Problem statement — Reproduce word for word the part of the UNESCO World Heritage text below that begins with "Wadi Rum, Jordan" and ends after "thank us later.".

New additions to the UNESCO World Heritage List

Wadi Rum, Jordan

I hear ‘UNESCO’ so often that I forget what it stands for. So for those of you out there who have the same problem, it stands for United Nations Educational, Scientific and Cultural Organisation. Need further ammo for your next cocktail party? Here you go: UNESCO ‘works to create the conditions for dialogue among civilizations, cultures and peoples, based upon respect for commonly shared values.’ You can thank us later.

Data section —
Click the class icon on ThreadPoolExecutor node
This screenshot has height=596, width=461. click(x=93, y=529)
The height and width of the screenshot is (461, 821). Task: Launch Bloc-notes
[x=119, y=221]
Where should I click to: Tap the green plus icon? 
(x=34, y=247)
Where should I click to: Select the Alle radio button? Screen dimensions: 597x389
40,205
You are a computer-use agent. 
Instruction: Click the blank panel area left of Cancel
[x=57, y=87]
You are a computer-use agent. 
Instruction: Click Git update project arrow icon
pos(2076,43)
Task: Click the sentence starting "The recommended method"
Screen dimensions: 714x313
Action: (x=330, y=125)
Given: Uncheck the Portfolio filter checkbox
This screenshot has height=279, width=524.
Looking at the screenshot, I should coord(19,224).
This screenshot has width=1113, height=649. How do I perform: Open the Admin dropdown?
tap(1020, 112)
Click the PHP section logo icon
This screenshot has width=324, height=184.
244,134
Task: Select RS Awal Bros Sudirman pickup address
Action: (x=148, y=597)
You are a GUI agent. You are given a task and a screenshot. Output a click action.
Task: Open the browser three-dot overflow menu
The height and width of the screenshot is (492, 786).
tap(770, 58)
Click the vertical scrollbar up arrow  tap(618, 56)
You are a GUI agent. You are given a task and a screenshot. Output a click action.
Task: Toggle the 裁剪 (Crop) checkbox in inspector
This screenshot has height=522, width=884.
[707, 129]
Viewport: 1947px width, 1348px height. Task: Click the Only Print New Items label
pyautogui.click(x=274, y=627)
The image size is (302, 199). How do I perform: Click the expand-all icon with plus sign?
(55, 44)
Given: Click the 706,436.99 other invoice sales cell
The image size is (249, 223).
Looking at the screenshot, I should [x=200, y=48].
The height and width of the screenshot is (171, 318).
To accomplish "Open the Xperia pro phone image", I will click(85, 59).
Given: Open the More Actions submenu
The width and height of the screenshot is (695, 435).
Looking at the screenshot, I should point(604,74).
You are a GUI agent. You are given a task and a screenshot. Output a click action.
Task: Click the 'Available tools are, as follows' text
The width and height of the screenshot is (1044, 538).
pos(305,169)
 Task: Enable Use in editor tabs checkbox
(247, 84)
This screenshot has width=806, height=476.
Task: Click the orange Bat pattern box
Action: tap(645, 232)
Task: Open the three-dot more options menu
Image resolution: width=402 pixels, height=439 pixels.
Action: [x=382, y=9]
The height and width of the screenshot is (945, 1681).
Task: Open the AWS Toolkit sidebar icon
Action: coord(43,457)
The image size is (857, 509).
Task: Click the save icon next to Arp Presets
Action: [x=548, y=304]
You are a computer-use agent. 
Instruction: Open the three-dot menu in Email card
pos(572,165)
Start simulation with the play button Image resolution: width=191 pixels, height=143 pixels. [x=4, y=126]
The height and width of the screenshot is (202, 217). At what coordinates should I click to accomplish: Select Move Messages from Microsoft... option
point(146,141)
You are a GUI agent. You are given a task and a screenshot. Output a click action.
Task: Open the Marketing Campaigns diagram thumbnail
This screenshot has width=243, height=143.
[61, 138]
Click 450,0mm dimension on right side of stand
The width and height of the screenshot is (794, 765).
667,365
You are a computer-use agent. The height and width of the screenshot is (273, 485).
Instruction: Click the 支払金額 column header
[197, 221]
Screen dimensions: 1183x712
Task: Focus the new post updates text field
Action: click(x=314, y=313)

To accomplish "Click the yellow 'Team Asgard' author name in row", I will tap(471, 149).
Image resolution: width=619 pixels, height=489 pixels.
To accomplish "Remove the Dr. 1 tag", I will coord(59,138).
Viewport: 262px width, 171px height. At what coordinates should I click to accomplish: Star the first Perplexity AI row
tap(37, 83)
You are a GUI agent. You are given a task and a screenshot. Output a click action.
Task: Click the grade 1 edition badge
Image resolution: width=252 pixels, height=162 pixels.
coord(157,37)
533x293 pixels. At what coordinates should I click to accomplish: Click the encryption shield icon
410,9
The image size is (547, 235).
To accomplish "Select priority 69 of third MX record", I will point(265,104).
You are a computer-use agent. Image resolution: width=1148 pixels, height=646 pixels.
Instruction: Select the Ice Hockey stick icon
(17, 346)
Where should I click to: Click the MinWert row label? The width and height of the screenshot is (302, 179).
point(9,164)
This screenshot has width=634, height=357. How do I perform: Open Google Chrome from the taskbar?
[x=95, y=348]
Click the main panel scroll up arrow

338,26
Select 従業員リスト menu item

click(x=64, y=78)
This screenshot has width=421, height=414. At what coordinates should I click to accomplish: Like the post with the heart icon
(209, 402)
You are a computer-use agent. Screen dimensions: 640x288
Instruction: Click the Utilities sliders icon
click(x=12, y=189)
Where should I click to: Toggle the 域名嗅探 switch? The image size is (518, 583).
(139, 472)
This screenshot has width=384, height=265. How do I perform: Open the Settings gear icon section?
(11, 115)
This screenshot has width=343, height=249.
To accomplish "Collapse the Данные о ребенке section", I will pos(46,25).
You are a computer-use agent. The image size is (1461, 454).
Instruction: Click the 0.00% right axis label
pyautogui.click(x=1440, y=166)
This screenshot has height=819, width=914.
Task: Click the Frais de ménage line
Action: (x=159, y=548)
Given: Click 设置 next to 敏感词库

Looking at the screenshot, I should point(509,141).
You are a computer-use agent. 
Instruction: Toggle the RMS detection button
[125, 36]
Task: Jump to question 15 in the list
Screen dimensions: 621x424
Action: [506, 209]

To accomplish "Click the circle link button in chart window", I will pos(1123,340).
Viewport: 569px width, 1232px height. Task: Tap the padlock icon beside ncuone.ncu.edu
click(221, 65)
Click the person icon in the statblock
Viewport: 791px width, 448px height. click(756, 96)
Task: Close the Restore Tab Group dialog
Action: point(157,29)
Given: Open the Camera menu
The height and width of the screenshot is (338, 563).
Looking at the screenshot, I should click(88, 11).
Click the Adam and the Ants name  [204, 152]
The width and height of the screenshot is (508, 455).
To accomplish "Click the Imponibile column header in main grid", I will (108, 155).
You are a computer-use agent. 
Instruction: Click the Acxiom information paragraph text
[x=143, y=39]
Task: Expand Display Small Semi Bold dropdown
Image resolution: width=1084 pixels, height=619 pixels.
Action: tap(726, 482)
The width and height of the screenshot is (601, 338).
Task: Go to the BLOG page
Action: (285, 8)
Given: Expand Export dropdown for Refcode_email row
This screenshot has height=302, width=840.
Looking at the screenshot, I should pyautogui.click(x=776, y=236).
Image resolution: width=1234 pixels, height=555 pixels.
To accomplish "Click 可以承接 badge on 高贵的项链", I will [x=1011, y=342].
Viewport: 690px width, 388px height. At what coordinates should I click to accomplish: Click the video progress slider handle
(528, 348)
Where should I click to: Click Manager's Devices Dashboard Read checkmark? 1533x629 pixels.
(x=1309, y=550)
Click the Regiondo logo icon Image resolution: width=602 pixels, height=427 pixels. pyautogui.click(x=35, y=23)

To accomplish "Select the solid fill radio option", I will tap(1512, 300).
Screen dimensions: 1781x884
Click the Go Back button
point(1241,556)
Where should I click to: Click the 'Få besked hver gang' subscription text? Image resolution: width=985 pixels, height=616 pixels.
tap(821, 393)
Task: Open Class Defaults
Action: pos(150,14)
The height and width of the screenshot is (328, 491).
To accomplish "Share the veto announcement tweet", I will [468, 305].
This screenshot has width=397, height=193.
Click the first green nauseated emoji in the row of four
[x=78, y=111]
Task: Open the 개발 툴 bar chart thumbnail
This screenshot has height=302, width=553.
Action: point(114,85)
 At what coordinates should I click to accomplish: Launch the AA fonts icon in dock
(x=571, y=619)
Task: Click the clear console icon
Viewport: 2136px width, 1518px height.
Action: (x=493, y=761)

The reply —
Wadi Rum, Jordan

I hear ‘UNESCO’ so often that I forget what it stands for. So for those of you out there who have the same problem, it stands for United Nations Educational, Scientific and Cultural Organisation. Need further ammo for your next cocktail party? Here you go: UNESCO ‘works to create the conditions for dialogue among civilizations, cultures and peoples, based upon respect for commonly shared values.’ You can thank us later.